We have had a great homecoming week so far at Fillmore High School, and we’re only halfway through! Activities have been planned for every day of the week, and although some changes have been made due to our new track and field, it looks like this Homecoming will set the bar high for future years.
The theme of this year’s Homecoming is “Its Always Fun and Games in Flashland”. The floats will all include some sort of board game, and they are looking great so far. The students have been working very hard, and the freshmen class has persevered despite being without a truck for the first night of float-building. Chaperones are always welcome at the bus-garage, so if you have a student at FHS and are available anytime between 3 and 9pm, we would love to have you.
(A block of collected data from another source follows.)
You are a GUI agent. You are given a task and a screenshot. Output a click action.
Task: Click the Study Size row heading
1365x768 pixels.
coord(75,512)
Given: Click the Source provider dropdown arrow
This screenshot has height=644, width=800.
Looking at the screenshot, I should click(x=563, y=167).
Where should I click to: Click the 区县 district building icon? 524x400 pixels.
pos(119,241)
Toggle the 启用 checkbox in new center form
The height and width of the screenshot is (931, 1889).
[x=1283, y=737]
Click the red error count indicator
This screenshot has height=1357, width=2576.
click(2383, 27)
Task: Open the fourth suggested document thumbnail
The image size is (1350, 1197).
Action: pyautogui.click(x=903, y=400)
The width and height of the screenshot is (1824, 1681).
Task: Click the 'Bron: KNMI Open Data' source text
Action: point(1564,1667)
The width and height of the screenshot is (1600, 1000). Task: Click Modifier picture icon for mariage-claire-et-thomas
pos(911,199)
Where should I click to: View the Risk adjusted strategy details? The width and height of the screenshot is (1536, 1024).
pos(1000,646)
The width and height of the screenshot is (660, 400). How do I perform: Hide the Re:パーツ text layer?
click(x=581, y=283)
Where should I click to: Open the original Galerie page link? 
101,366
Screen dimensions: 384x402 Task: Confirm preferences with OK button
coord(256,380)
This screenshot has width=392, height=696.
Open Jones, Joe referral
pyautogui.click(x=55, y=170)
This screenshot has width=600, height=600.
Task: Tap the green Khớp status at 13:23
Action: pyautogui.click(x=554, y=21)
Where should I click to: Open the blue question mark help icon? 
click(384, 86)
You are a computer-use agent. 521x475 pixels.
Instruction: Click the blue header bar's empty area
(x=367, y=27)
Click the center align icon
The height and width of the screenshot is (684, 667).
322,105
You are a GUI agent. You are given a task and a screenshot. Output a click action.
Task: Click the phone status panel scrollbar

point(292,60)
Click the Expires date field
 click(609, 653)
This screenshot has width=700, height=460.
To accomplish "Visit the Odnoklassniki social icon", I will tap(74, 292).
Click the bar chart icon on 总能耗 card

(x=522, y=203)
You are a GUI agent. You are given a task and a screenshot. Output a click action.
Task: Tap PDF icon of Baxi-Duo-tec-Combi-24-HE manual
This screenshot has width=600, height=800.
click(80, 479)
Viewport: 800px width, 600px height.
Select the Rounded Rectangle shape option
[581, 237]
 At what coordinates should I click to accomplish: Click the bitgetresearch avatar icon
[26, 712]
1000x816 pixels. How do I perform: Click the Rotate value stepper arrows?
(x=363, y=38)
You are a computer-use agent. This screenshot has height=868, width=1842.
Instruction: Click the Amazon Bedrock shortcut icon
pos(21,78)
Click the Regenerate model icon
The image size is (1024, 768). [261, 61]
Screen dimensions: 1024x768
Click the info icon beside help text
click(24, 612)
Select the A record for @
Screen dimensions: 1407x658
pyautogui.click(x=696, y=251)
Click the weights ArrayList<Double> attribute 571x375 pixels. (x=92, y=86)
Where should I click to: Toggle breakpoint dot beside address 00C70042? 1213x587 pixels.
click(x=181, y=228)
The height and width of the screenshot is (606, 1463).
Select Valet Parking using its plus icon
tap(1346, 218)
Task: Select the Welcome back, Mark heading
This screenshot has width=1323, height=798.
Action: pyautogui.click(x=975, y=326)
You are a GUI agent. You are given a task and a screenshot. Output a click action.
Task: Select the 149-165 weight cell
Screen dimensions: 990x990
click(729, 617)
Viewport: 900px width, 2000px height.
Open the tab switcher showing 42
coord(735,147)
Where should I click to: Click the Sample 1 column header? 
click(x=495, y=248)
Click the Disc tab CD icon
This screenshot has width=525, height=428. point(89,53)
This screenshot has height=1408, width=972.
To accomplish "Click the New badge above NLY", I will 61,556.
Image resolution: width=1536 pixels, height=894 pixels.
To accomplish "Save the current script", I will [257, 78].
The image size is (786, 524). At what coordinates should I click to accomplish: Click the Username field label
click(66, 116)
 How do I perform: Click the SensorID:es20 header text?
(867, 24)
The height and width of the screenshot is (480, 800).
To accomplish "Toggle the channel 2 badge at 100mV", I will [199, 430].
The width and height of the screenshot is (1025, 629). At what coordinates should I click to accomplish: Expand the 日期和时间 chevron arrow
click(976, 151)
The Homecoming Court for this year was announced Monday night at the kick-off party for float building. The freshman princess is Anissa Magdeleno and the freshman Prince is Robert Bonilla. Angelica Gonzalez and Angel Barajas are the Sophomore Princess and Prince, and the Junior Prince and Princess are Anthony Chavez and Victoria Ayala. Jill Wilber and Nathan Ibarra, Colin Cone and Rebecca Herrera, and Brina Suttle and Ralph Sandoval are all on the Senior Court, but the winners of King and Queen will not be announced until the rally on Friday.
The annual homecoming parade will be held at 3:00pm on Friday, and this will be one of the few times that the public will be able to see the floats up close, as they are no longer able to drive on the track at the football game. The floats will still be at the football game, but they will be on display only.
Be sure to come to the game on Friday, especially if you are alumni! Football games are a great way to support our schools, and all of the proceeds from getting into the football game go back to the Athletics program. The Lions Club will be making their amazing tri-tip sandwiches, and the Junior Class will be working the snack bar to raise money for prom. This will be our last home game for quite some time, so don’t miss out!